Btrfs: do not cache rbio pages if using raid6 recover
diff mbox

Message ID 20180113010702.25612-2-bo.li.liu@oracle.com
State New
Headers show

Commit Message

Liu Bo Jan. 13, 2018, 1:07 a.m. UTC
Since raid6 recover tries all possible combinations of failed stripes,

- when raid6 rebuild algorithm is used, i.e. raid6_datap_recov() and
  raid6_2data_recov(), it may change the in-memory content of failed
  stripes, if such a raid bio is cached, a later raid write rmw or recover
  can steal @stripe_pages from it instead of reading from disks, such that
  it carries the wrong content to do write rmw or recovery and ends up
  with corruption or recovery failures.

- when raid5 rebuild algorithm is used, i.e. xor, raid bio can be cached
  because the only failed stripe which contains @rbio->bio_pages gets
  modified, others remain the same so that their in-memory content is
  consistent with their on-disk content.

This adds a check to skip caching rbio if using raid6 recover.
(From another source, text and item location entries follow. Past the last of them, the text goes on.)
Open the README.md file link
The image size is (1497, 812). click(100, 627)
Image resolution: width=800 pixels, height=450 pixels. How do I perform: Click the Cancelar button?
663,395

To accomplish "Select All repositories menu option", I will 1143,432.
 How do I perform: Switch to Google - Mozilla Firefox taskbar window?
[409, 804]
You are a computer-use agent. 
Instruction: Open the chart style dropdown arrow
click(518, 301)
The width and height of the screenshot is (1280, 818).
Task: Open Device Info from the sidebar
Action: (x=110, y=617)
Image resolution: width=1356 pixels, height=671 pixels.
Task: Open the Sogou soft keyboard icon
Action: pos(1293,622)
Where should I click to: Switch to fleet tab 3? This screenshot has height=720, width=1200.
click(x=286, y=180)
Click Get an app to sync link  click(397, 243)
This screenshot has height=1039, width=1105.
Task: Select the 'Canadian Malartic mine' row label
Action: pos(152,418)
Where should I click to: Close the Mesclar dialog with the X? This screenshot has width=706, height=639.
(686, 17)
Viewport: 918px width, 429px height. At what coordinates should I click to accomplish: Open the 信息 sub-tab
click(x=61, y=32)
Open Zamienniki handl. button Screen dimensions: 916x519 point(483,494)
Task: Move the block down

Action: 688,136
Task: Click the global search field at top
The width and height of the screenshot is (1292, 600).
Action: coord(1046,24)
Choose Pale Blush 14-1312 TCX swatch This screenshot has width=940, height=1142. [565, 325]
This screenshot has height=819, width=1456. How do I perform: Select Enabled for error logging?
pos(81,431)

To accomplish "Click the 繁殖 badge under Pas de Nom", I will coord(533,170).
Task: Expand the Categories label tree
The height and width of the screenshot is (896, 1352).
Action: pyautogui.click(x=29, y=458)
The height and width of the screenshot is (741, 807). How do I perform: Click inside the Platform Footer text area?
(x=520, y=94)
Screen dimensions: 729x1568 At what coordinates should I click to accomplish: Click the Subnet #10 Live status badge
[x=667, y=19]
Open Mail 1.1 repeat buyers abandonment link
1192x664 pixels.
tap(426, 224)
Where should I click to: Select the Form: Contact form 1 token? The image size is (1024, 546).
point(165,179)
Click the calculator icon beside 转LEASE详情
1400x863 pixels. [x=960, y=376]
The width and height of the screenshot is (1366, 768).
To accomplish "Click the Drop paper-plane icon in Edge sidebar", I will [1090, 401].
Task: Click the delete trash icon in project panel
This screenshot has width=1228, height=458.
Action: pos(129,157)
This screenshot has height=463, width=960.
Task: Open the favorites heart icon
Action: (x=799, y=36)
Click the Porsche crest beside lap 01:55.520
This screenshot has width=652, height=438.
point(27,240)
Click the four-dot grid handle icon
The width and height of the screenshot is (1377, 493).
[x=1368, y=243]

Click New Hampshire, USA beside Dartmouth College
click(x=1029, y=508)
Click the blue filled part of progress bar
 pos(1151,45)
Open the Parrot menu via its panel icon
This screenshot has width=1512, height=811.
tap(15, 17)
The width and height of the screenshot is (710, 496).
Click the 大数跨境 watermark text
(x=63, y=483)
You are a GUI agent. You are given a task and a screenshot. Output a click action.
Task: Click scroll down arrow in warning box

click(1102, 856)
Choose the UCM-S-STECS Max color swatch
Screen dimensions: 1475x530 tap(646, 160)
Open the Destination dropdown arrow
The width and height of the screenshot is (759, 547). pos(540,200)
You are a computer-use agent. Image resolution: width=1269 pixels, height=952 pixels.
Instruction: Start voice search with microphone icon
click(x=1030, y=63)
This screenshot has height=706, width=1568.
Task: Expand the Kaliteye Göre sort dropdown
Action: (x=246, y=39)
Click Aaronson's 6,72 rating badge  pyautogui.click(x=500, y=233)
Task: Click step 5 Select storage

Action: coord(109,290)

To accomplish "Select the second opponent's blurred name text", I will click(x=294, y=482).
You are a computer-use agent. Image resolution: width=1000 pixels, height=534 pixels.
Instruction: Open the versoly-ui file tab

Signed-off-by: Liu Bo <bo.li.liu@oracle.com>
---
 fs/btrfs/raid56.c | 17 ++++++++++++++++-
 1 file changed, 16 insertions(+), 1 deletion(-)

Comments

David Sterba Jan. 18, 2018, 3:17 p.m. UTC | #1
On Fri, Jan 12, 2018 at 06:07:02PM -0700, Liu Bo wrote:
> Since raid6 recover tries all possible combinations of failed stripes,
> 
> - when raid6 rebuild algorithm is used, i.e. raid6_datap_recov() and
>   raid6_2data_recov(), it may change the in-memory content of failed
>   stripes, if such a raid bio is cached, a later raid write rmw or recover
>   can steal @stripe_pages from it instead of reading from disks, such that
>   it carries the wrong content to do write rmw or recovery and ends up
>   with corruption or recovery failures.
> 
> - when raid5 rebuild algorithm is used, i.e. xor, raid bio can be cached
>   because the only failed stripe which contains @rbio->bio_pages gets
>   modified, others remain the same so that their in-memory content is
>   consistent with their on-disk content.
> 
> This adds a check to skip caching rbio if using raid6 recover.
> 
> Signed-off-by: Liu Bo <bo.li.liu@oracle.com>

Added to 4.16 queue, thanks.
--
To unsubscribe from this list: send the line "unsubscribe linux-btrfs" in
the body of a message to majordomo@vger.kernel.org
More majordomo info at  http://vger.kernel.org/majordomo-info.html

Patch
diff mbox

diff --git a/fs/btrfs/raid56.c b/fs/btrfs/raid56.c
index 56ae5bd..4d56f24 100644
--- a/fs/btrfs/raid56.c
+++ b/fs/btrfs/raid56.c
@@ -1975,7 +1975,22 @@  static void __raid_recover_end_io(struct btrfs_raid_bio *rbio)
 
 cleanup_io:
 	if (rbio->operation == BTRFS_RBIO_READ_REBUILD) {
-		if (err == BLK_STS_OK)
+		/*
+		 * - In case of two failures, where rbio->failb != -1:
+		 *
+		 *   Do not cache this rbio since the above read reconstruction
+		 *   (raid6_datap_recov() or raid6_2data_recov()) may have
+		 *   changed some content of stripes which are not identical to
+		 *   on-disk content any more, otherwise, a later write/recover
+		 *   may steal stripe_pages from this rbio and end up with
+		 *   corruptions or rebuild failures.
+		 *
+		 * - In case of single failure, where rbio->failb == -1:
+		 *
+		 *   Cache this rbio iff the above read reconstruction is
+		 *   excuted without problems.
+		 */
+		if (err == BLK_STS_OK && rbio->failb < 0)
 			cache_rbio_pages(rbio);
 		else
 			clear_bit(RBIO_CACHE_READY_BIT, &rbio->flags);